Hat sözlükte “ince, uzun doğru yol, birçok noktaların birbirine bitişerek sıralanmasından meydana gelen çizgi, çizgiye benzeyen şeyler ve yazı” gibi anlamlara gelir. Bu kelime özellikle İslam kültüründe, yazı ve güzel yazı (hüsnü’lhat, elhattu’lhasen) manalarında kullanılmıştır. Hüsn-i hat, estetik kurallara bağlı kalarak, ölçülü, güzel yazma sanatıdır; fakat İslam yazıları için kullanılan bir tabirdir.
İslam yazılarını güzel yazma ve öğretme hünerine sahip sanatkara hattat, bu sanata da hattatlık denilmiştir. Hat, sözün veya ruhta cereyan eden fikir ve duyguların alfabe ve yazı vasıtaları ile resmedilmesidir. Nitekim büyük matematikçi Öklid de aynı manaya işaretle; “Hat, her ne kadar maddi aletlerle meydana gelirse de o, ruha ait bir hendesedir.” demiştir.
Abbasiler devrinde gelişen hat sanatı 15.yüzyılda ünlü Türk hattatı Şeyh Hamdullah (1429-1520) ile yeni bir tavır ve şive kazanmış ve o zamanki İslam dünyasının bütün hattatlarının üstadı olmuştur. Onun üslubu Osmanlı hat sanatının gelişmesine geniş ölçüde yol açan bir temel oluşturmuştur. 15.yüzyılda yetişen sanatkarlardan biri de İstanbul Fatih Camii kitabesiyle Topkapı sarayında Sultan Ahmed çeşmesine bakan dış kapının kitabesini yazan Ali bin Yahya Sofi’dir. Süleymaniye Camii kubbesinde yazıyı yazan Karahisari, Osmanlı sanatına güzel fakat süreli olmayan bir üslup getirmiştir.

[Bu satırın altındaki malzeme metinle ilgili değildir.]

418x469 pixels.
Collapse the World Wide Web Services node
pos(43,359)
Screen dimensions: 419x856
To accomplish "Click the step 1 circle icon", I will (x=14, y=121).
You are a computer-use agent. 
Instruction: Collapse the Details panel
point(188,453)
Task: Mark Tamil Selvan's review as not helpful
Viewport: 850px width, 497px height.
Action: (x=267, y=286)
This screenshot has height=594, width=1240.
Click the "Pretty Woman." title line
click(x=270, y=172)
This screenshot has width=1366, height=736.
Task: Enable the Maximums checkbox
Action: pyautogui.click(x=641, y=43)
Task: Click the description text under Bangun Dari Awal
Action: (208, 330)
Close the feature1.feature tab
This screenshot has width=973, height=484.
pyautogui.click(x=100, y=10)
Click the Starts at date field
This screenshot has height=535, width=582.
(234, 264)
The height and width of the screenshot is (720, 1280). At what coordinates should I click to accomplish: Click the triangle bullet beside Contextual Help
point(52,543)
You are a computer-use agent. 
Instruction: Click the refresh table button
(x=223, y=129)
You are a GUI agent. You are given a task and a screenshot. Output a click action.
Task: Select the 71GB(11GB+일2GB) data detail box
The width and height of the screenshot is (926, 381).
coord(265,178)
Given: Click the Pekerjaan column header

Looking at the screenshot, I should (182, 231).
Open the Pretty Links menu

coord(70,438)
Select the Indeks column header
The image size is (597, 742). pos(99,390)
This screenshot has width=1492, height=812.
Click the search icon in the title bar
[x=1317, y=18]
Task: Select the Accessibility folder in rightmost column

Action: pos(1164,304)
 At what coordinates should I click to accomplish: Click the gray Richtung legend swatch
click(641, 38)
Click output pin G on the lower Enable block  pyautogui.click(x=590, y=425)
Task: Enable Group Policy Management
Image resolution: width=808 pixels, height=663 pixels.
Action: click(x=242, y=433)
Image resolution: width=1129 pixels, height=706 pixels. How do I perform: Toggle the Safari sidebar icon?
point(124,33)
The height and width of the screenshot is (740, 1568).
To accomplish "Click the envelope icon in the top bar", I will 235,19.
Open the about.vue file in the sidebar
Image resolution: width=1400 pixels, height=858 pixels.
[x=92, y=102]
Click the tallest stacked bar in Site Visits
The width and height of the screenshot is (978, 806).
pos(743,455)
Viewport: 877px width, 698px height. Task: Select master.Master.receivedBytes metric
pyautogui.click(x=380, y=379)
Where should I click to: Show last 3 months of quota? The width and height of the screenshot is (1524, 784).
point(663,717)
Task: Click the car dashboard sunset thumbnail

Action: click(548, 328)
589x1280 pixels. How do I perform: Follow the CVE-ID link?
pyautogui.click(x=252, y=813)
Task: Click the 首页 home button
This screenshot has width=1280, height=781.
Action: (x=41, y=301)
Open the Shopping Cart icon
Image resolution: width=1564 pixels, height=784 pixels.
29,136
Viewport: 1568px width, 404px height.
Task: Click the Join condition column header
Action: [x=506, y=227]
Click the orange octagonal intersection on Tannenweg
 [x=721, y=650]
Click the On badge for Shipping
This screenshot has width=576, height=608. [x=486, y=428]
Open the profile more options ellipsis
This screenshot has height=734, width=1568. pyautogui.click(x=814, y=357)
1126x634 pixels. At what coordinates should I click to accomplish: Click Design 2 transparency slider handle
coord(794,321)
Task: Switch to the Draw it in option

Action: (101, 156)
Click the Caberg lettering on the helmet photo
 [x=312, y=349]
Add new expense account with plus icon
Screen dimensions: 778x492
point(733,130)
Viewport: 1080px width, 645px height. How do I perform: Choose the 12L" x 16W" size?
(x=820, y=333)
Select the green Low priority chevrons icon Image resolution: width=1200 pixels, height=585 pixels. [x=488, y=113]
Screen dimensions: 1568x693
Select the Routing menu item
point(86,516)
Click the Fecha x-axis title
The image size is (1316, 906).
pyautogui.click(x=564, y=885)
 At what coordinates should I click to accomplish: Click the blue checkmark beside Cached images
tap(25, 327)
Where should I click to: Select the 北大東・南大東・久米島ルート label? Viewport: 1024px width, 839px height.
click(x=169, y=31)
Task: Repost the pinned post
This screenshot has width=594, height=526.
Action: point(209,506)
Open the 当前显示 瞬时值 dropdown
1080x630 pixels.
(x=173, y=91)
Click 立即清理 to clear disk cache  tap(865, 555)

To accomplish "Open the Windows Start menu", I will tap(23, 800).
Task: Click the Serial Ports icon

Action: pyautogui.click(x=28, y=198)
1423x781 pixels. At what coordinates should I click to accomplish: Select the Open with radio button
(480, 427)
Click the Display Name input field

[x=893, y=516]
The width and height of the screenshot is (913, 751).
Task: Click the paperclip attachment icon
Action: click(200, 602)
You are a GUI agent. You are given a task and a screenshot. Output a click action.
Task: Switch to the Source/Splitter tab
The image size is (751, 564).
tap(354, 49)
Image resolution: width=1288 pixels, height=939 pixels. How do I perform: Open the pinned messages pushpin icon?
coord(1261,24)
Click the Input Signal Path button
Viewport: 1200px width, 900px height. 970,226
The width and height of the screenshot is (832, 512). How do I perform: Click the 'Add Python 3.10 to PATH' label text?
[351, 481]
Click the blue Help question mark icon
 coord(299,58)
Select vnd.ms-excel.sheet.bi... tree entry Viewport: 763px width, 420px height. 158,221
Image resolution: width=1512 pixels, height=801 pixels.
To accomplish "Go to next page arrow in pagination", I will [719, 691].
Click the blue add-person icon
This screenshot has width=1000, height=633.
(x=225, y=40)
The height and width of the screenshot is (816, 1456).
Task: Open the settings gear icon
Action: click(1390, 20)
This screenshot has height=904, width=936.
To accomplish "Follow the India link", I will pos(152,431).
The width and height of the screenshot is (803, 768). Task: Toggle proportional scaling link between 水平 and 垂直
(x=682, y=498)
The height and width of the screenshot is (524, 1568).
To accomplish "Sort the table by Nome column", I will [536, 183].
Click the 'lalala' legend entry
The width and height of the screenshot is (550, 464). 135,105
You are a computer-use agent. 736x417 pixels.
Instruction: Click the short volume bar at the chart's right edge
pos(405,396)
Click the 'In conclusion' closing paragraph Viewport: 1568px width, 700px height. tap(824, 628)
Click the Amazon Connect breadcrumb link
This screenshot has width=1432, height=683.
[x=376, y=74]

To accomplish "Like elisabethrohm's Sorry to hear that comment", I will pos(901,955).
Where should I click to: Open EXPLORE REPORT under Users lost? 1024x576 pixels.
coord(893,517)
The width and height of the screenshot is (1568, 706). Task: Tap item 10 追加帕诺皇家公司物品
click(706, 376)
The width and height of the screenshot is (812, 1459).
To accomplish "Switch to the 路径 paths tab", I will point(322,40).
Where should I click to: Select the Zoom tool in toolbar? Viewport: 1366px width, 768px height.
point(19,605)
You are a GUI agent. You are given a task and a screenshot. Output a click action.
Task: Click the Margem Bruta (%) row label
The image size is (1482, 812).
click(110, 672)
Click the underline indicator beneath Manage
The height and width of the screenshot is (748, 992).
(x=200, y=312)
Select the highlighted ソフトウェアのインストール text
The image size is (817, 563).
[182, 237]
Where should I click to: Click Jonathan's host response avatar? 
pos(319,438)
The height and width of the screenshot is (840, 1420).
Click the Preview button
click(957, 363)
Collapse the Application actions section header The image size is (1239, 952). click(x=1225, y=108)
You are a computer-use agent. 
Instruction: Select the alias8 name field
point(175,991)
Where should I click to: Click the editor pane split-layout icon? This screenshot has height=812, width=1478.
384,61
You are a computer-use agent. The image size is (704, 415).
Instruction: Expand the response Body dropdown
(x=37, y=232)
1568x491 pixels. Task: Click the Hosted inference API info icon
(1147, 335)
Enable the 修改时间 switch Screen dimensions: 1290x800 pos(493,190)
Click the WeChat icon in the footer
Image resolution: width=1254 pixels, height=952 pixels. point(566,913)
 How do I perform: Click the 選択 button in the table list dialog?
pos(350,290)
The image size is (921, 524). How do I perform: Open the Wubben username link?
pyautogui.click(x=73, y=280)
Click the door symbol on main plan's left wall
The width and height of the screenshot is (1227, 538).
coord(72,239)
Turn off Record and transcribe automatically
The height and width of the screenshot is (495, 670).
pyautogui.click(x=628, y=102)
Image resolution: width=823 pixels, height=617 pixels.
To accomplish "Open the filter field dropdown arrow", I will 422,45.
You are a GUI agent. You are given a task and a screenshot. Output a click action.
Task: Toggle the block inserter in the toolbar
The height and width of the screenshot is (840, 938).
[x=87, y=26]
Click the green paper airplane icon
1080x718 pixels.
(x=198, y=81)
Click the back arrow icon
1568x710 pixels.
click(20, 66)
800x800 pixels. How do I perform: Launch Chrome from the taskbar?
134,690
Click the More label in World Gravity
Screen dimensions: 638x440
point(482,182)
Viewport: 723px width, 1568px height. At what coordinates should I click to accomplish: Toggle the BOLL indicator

17.yüzyılda Hafız Osman’la Türk yazı üslubu yeni bir yükseliş devrine girmiştir. Zamanın bütün hattatları ondan ders alıp onun yazı Sanatını benimsemişlerdir. Sultan III.Ahmet ve Sultan II.Mustafa da onun öğrencileri arasındadır. Taş basmasıyla çoğaltılan “Kur’an”larla Hafız Osman’ın şöhreti bugün Hindistan’a ve Cava’ya kadar bütün İslam alemine yayılmıştır. Bundan sonra Mustafa Rakım ve Mehmet Esat Yesari 19.yüzyılda, Kadıasker Mustafa İzzet Efendi ve Yesarizade Mustafa İzzet Efendi çok tanınmış üstatlardır.
Yazı başlı başına bir sanat olduğu gibi dekoratif sanatların zenginleştirilmesinde ve mimaride çok büyük rol oynamıştır. Gerek Selçuklu, gerekse Osmanlı mimarisinden yazıyı çıkaracak olursak bunların pek fakir bir manzara göstereceğine şüphe yoktur. Dekoratif sanatlar için de aynı şey söylenebilir.
Yazı sanatının yanında tuğraları da gözden geçirmek lazımdır. Her sultanın adına arma şeklinde tuğra denilen bir kompozisyon oluşturulmuş ve fermanlar ile önemli vesikaların başına da tuğra çekilmiştir.